Getting the Balance Right
The first idea is that while government need to provide opportunities, it cannot be totally responsible for closing the gap. The people themselves must play an active role. Tom Calmer has stated: “Governments can't solve the health crisis that we have. It's got to be done with and by Aboriginal and Torres Strait Islander people.” Many, like Tom, have achieved success, but there is still many more to follow. The worn out response of blaming the government must stop, as it simply saps people from even trying to make a difference in their lives. Interestingly, the message about what role the people must place was spoken about in the final report of the Royal Commission into Aboriginal Deaths in Custody where it was stated: “There is no other way. Only the Aboriginal people can, in the final analysis, assure their own future.” Sadly, this advice has been overlooked. Instead the report has routinely been used to promote the myth that Aboriginal people in custody are dying at higher rates than non-Aboriginal people in custody.
The Other Gap
The second idea is to focus on another gap – the one which separates Aboriginal Australians living in poverty and sickness from those who are living a good life. Those Aboriginal people doing well are generally indistinguishable from other Australians, and are often the recipients of resources and services intended for the most disadvantaged. Strategies and policies must focus on need and not just race. This will mean focusing more on those Aboriginal people living in remote areas.
Stop the Rhetoric
Third, there is an urgent need to cease the rhetoric often used in Aboriginal affairs. This is the language of spineless politicians, academics chasing their next research grant, and those Indigenous ‘leaders’ whose goal is to build their own empires. Rhetoric is impressive sounding and gives the impression that a problem has been identified or that a solution has been discovered, but it’s essentially just ear candy. For example, consider the words of Professor Chris Sarra, member of the Prime Minister's Indigenous Advisory Council: “Do things with us, not to us!” The conversation needs to consist of plain English that discusses those factors that allowed people like Sarra to achieve what he has – education being key among them.
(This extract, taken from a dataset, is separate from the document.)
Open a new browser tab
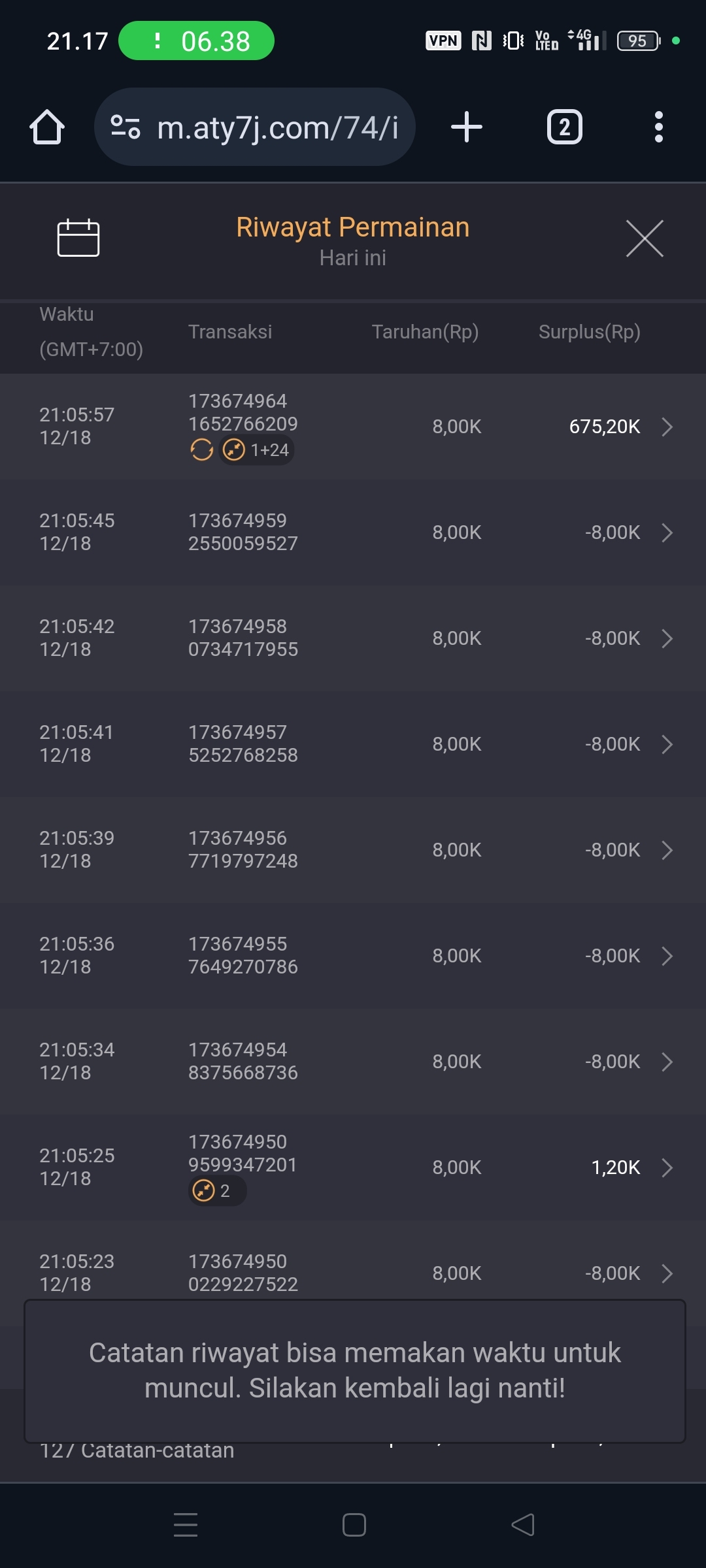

Come out from Behind the Cultural Curtain
Fourth, there is a need to come out from behind the cultural curtain; that is, we need to stop the silly game of assuming that all Aboriginal people are a culturally distinct species bearing little resemblance to their fellow non-Aboriginal Australians. Many times I’ve been in meetings with Aboriginal ‘experts’ and ‘leaders’ who have spoken of how they live in a different world to non-Aboriginal Australians, have different needs, and possess a different understanding of life, only to drop all that once we leave the meeting and step into the nearest café for a burger and coke. I’m left thinking: “What the hell just happened?” Certainly there are some Aboriginal people who do very much embrace and practise traditional Aboriginal culture (or a form of it) and are less confident in navigating their way through the dominant Westernised culture that characterises much of modern day Australia. For these people, special considerations are needed.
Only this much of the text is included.